SWE-bench Pro raises the stakes further. It sources problems from newer repository commits that postdate most model training cutoffs, reducing the risk that a model simply recalls a patch it saw during pretraining. Pro instances tend to require multi-file edits and deeper understanding of a codebase's conventions, making scores significantly lower than on Verified. You can see current model scores on SWE-bench Verified side by side with Pro on our live benchmark comparison.

Multilingual SWE-bench

The original benchmark only covered Python. Multilingual SWE-bench extends the framework to repositories written in Java, JavaScript, TypeScript, Go, Rust, and C++. Because most frontier models are trained on far less non-Python code than Python code, multilingual scores reveal coverage gaps that the Python-only version hides. A model that scores 60% on Python tasks may score below 30% on equivalent Go tasks.
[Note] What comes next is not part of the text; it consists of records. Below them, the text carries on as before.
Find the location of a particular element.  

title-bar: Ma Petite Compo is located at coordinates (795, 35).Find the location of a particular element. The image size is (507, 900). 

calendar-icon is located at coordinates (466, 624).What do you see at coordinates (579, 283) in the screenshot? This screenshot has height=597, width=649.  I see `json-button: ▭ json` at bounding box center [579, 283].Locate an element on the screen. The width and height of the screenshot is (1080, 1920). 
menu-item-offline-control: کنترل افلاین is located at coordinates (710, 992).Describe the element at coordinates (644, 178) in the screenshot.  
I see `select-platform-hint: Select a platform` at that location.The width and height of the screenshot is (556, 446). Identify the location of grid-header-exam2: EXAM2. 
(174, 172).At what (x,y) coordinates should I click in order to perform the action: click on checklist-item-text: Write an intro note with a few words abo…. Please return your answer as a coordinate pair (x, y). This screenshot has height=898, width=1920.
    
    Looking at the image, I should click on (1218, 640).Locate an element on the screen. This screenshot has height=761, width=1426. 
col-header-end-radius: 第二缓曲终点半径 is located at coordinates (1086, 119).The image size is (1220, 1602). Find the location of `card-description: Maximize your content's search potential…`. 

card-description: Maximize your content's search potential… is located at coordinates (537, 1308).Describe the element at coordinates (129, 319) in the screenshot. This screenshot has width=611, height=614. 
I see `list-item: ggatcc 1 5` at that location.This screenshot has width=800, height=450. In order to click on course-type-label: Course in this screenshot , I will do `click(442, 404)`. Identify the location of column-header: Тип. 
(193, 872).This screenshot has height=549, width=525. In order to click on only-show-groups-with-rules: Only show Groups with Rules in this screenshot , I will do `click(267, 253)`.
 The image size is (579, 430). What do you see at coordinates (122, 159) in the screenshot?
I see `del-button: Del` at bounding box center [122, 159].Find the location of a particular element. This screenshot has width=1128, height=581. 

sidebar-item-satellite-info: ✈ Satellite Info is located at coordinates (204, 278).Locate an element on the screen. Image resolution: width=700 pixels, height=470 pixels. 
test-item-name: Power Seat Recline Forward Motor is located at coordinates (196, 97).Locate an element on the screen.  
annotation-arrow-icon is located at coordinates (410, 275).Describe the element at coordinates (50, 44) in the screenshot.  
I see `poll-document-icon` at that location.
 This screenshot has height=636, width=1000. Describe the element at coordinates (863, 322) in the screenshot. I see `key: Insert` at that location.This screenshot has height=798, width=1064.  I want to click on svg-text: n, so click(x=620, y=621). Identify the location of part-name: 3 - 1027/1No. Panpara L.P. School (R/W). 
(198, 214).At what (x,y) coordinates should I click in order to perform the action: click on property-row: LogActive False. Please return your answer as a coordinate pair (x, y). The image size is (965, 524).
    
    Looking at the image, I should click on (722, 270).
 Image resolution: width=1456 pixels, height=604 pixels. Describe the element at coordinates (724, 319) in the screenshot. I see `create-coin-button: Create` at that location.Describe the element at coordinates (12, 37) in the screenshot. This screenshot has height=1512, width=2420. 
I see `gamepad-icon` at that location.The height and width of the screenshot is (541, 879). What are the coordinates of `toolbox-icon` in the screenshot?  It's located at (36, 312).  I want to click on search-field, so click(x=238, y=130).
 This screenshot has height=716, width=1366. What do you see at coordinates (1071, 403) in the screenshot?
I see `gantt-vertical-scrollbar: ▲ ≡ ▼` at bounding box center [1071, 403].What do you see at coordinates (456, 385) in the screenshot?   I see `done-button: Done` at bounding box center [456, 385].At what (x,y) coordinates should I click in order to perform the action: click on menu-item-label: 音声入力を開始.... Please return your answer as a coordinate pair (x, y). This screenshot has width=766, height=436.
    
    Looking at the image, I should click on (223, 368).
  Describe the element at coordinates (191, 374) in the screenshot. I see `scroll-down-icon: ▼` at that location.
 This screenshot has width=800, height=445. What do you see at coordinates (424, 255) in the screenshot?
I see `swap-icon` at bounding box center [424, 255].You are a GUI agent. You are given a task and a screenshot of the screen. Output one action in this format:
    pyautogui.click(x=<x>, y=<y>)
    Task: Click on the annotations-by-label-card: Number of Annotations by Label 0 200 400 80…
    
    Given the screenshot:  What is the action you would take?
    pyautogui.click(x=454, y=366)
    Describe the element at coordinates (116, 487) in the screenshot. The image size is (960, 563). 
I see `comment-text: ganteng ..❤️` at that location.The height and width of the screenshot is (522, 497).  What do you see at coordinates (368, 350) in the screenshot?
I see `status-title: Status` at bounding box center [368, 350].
Why inference setup matters so much

SWE-bench is an agentic eval: the model is not just completing a single prompt, it is running a loop of tool calls — reading files, running tests, editing code, checking output. The scaffolding around that loop (which tools are available, how many steps are allowed, whether the model can browse documentation) has an enormous effect on the final score. A model run with a well-tuned agent harness can score 10-15 percentage points higher than the same model run with a basic scaffold. Always check whether a reported score is "unassisted" or used a proprietary agent framework. For a deeper look at how agentic setups affect results, see our agentic evals explainer.

Limitations and what SWE-bench does not cover

SWE-bench evaluates patch correctness as judged by existing tests. It does not measure whether the model writes good tests, whether the fix is readable, or whether the approach would pass a code review. It also skews toward well-maintained open-source Python libraries; enterprise codebases with proprietary frameworks or weak test coverage would produce very different results. For general knowledge breadth, pair it with MMLU; for shell and environment tasks, see Terminal-Bench. For the broader context of how coding benchmarks fit into the evaluation landscape, read the complete guide to LLM benchmarks.

Key takeaways

SWE-bench tasks models with resolving real GitHub issues; success is measured by whether the test suite passes.
Verified (500 curated problems) is the standard leaderboard variant; Pro uses post-cutoff issues for a harder, contamination-resistant evaluation.
Multilingual SWE-bench exposes language coverage gaps that Python-only scores hide.
Scaffolding and tooling choices can shift scores by 10-15 percentage points — always check the evaluation setup behind a number.
No benchmark score replaces testing a model on your own codebase and your own test suite.